Bedford pole initiative aims to get towns on same wavelength

By Ruby Irene Pratka – Local Journalism Initiative

After a year of collaboration and consultation, the eight municipalities of the Bedford pole – the town of Bedford, Bedford Canton, Notre-Dame-de-Stanbridge, Pike River, Saint-Armand, Saint-Ignace-de-Stanbridge, Stanbridge East and Stanbridge Station – have agreed on a collaborative economic development and recovery plan, the MRC of Brome-Missisquoi announced late last week.

Notre-Dame-de-Stanbridge mayor Daniel Tétreault has spearheaded the project, which will involve a collaborative rethink of tourism, lifestyle, governance, urban planning, agriculture and industry in the eight municipalities, which have a combined population of about 7,500.

“We want to eliminate competition between the towns and work together to make a real central knot,” he says. “If we present ourselves as a community of over 5,000 people, rather than individual towns of 2,500 or fewer, we can attract restaurants and things like that, we can attract health care professionals and we can hold on to the services we have.” Tétrault emphasizes that the towns have “rejected any sort of a merger,” and describes the Bedford pole initiative as “a system of intermunicipal agreements.”

RECORD EXTRACTS:
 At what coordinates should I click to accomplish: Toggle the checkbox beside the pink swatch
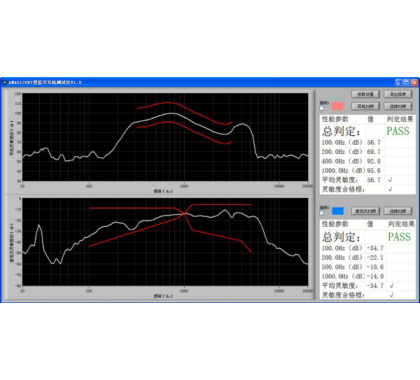(322, 108)
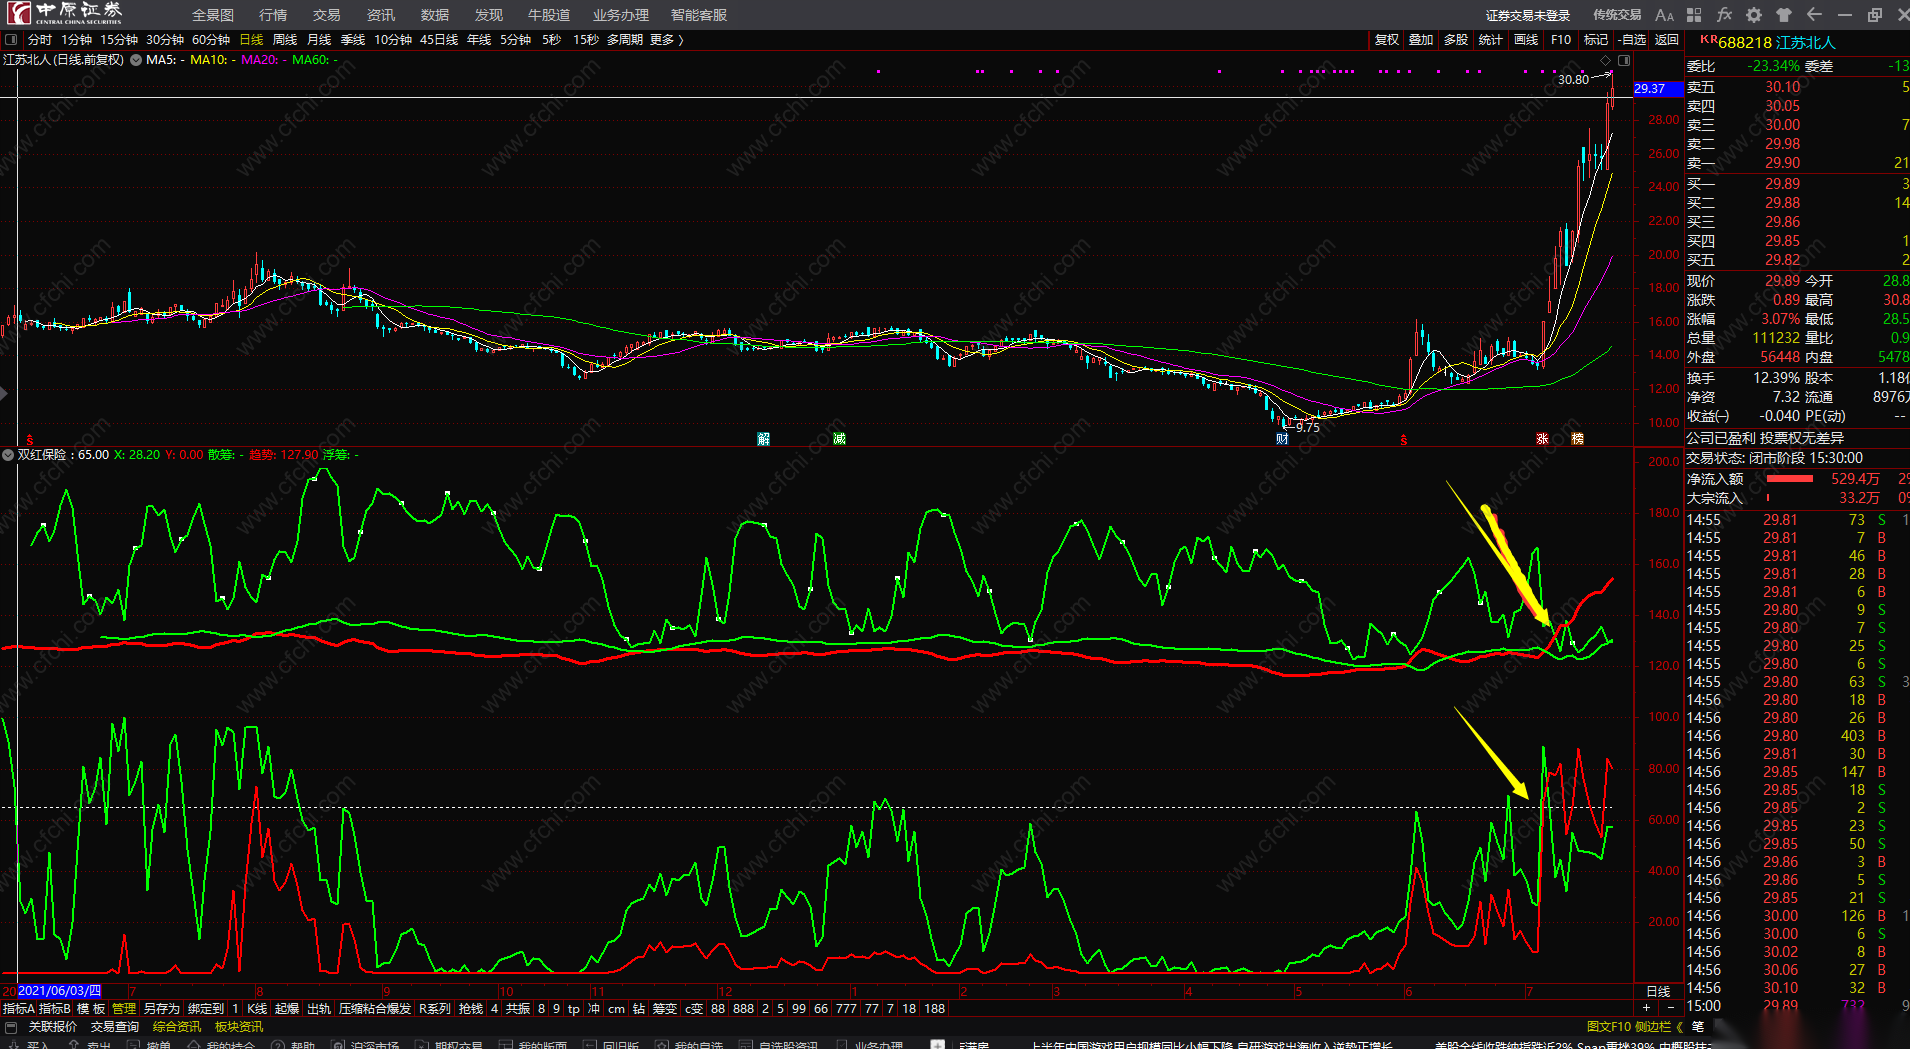The image size is (1910, 1049).
Task: Click the 2021/06/03 date marker on timeline
Action: (x=59, y=991)
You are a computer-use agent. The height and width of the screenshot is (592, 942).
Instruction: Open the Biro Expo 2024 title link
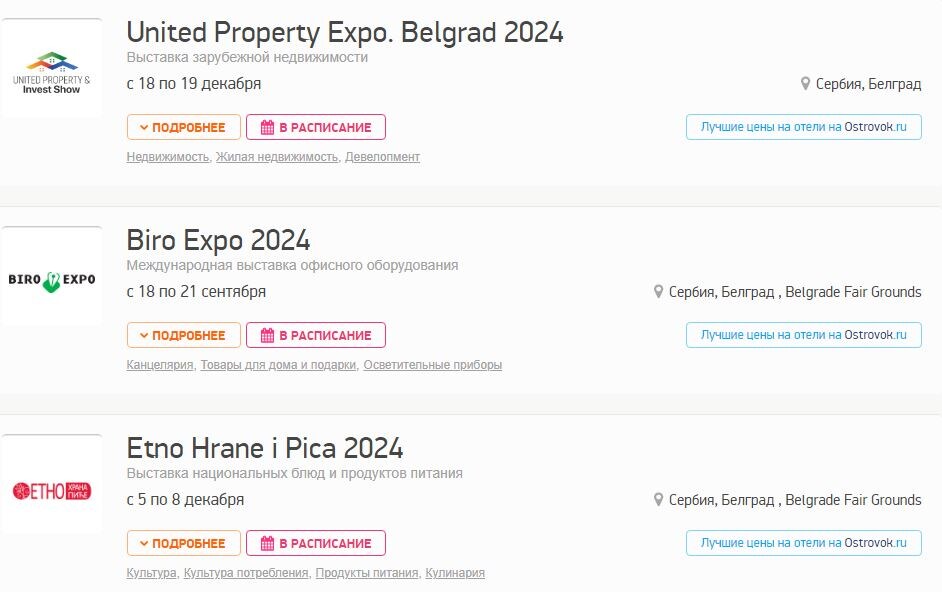218,240
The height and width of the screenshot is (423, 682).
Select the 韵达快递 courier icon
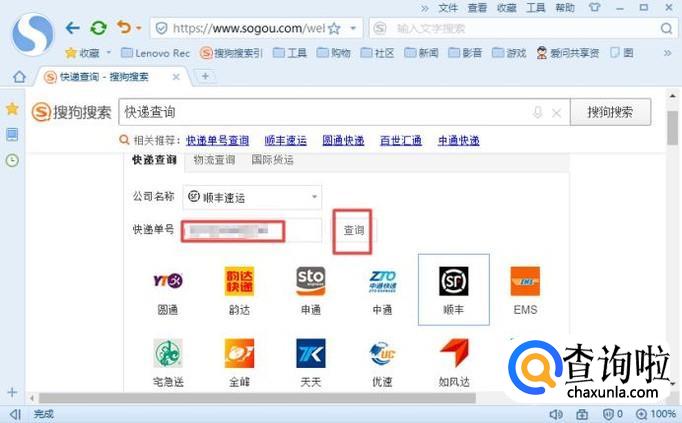tap(239, 282)
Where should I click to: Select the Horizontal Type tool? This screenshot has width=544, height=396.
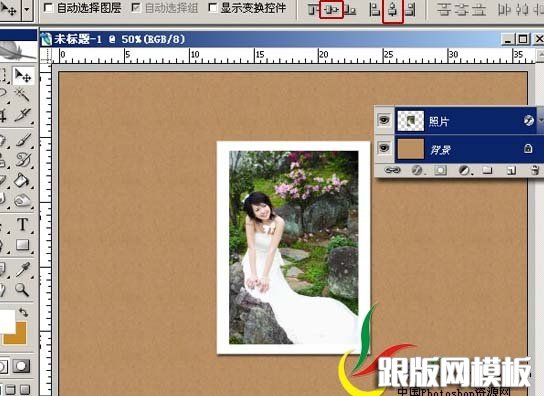click(23, 224)

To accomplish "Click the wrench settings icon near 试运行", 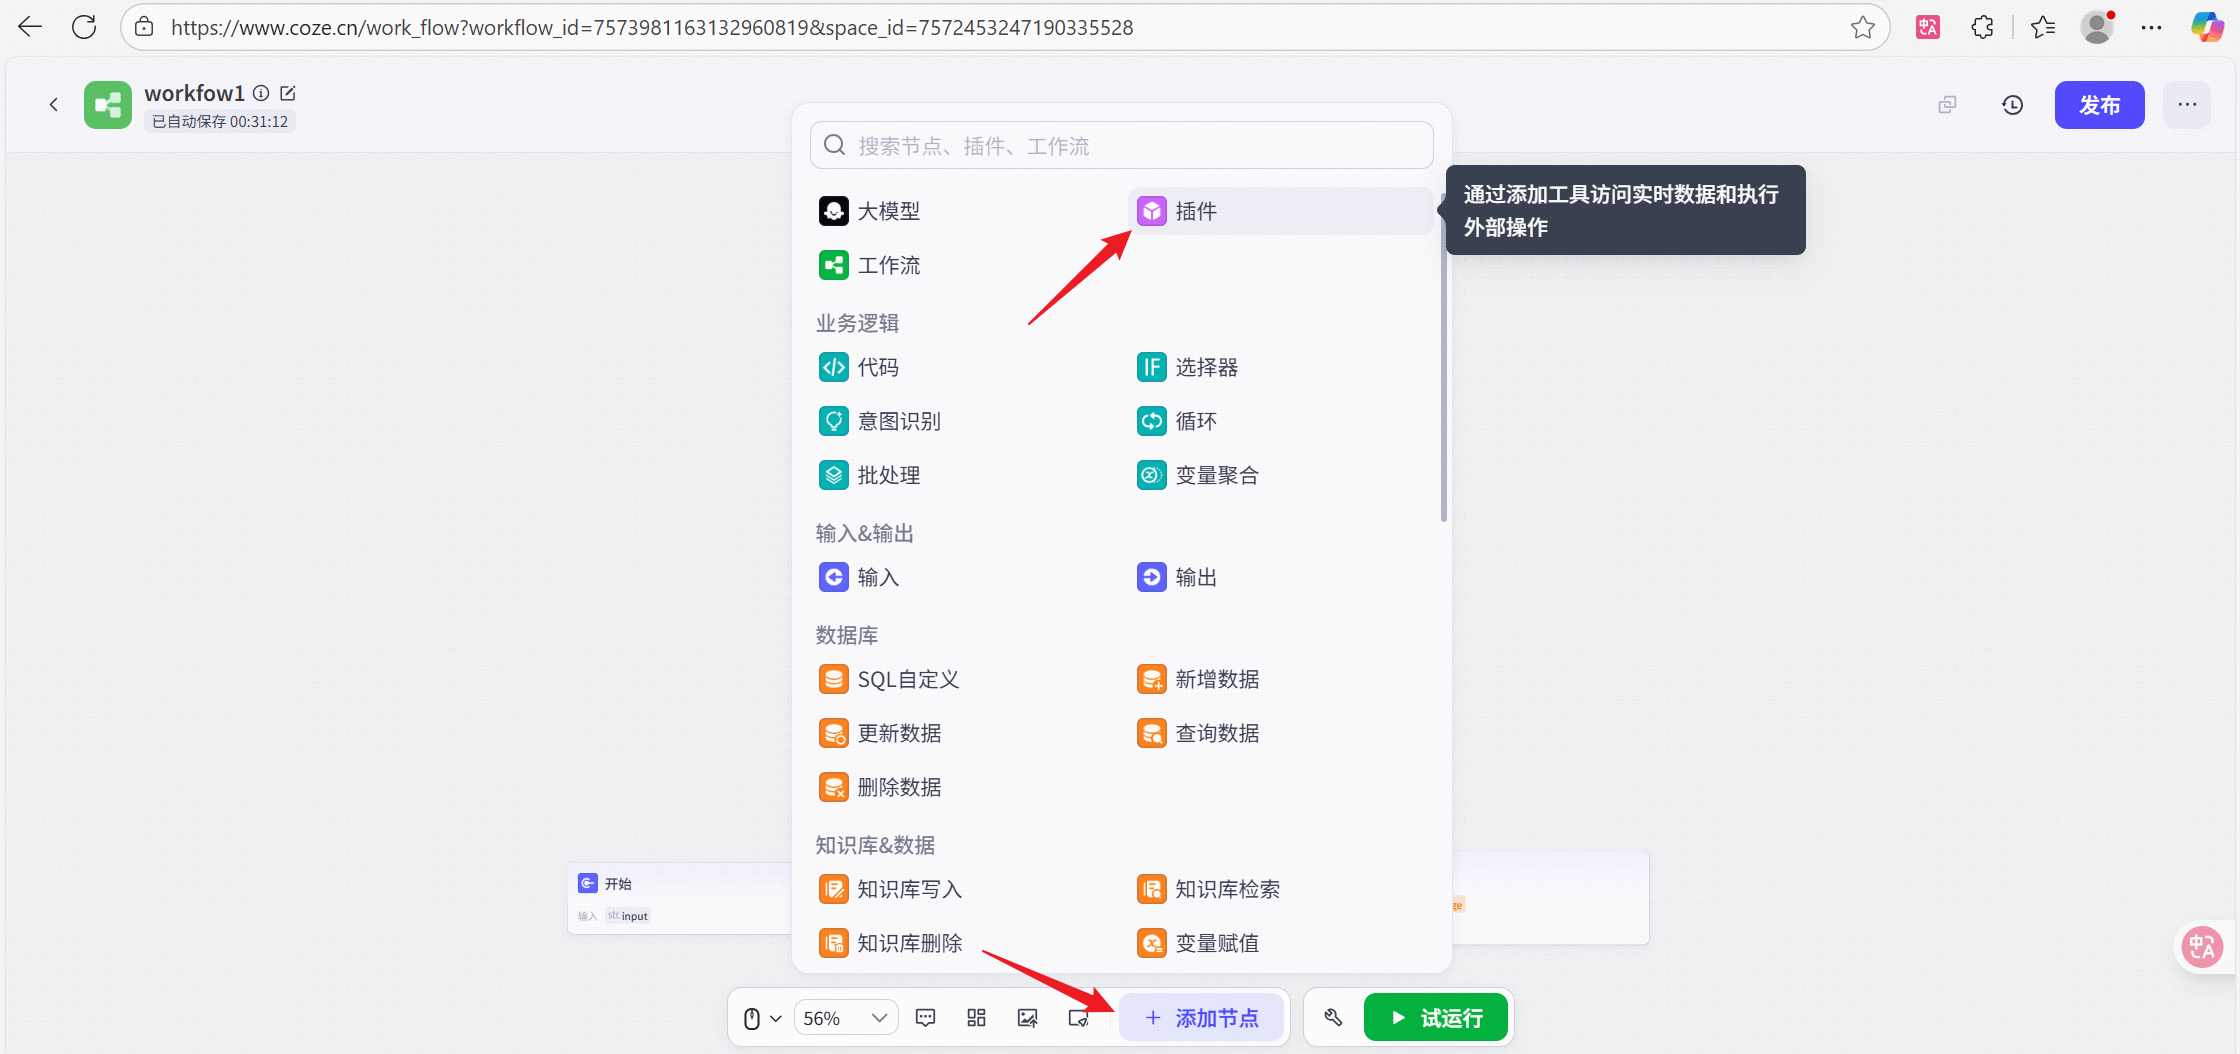I will pyautogui.click(x=1332, y=1017).
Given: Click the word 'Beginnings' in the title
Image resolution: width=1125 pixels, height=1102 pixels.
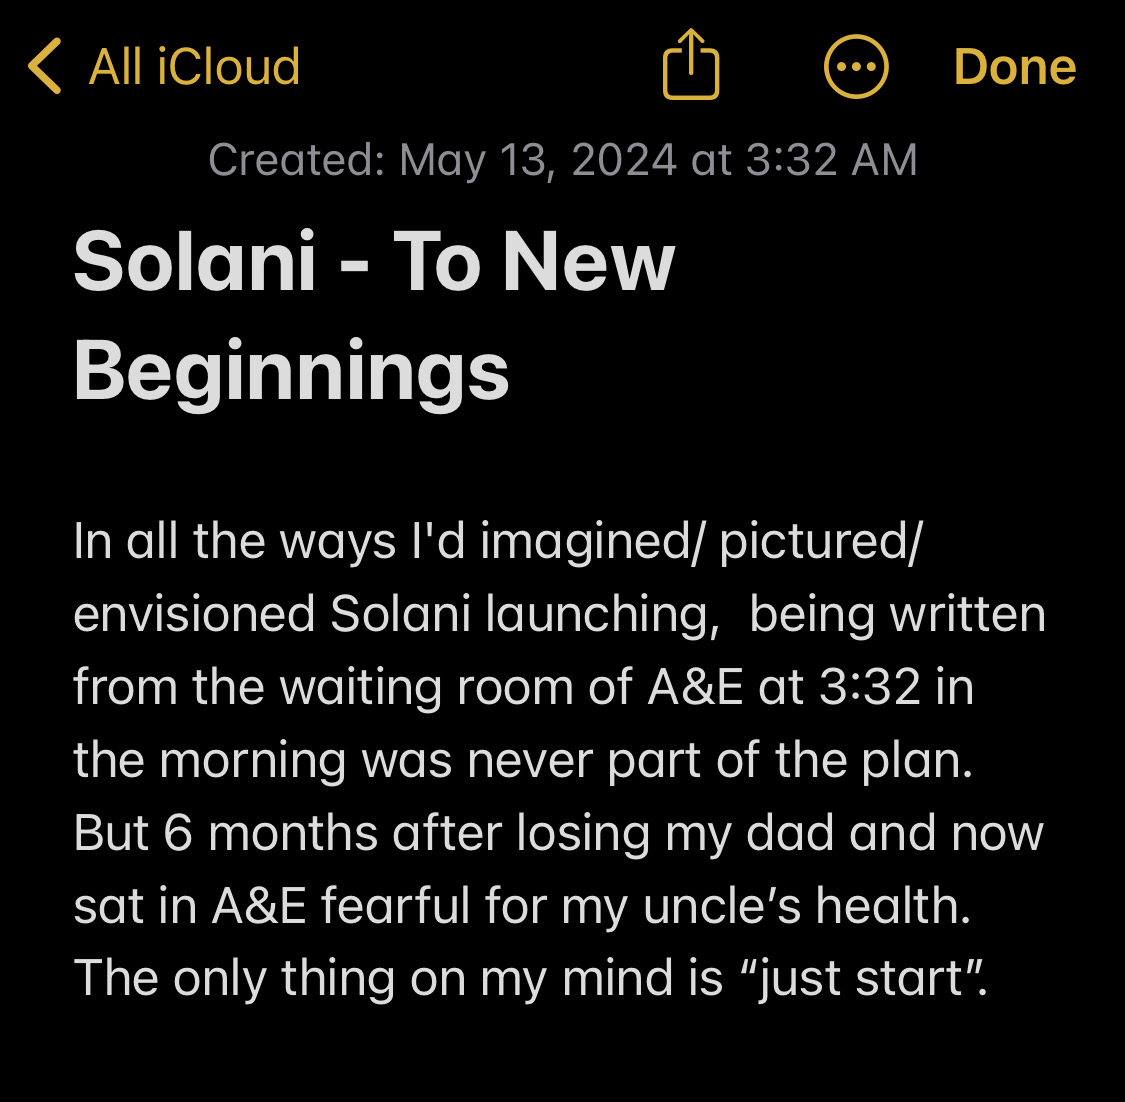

WHAT TO WORK ON:
#1 In the article on the Bedford pole initiative, turn the paragraph beginning "Notre-Dame-de-Stanbridge mayor Daniel Tétreault has spearheaded" into a short bulleted list that keeps its main facts.
#2 According to the Bedford pole article, what is the combined population of the eight municipalities?
#3 List every municipality the Bedford pole article names as part of the Bedford pole.

CORRECT ANSWERS:
#1
- Project leader: Notre-Dame-de-Stanbridge mayor Daniel Tétreault
- Areas to be rethought together: tourism, lifestyle, governance, urban planning, agriculture and industry
- Scope: eight municipalities with a combined population of about 7,500

#2 About 7,500.

#3
- the town of Bedford
- Bedford Canton
- Notre-Dame-de-Stanbridge
- Pike River
- Saint-Armand
- Saint-Ignace-de-Stanbridge
- Stanbridge East
- Stanbridge Station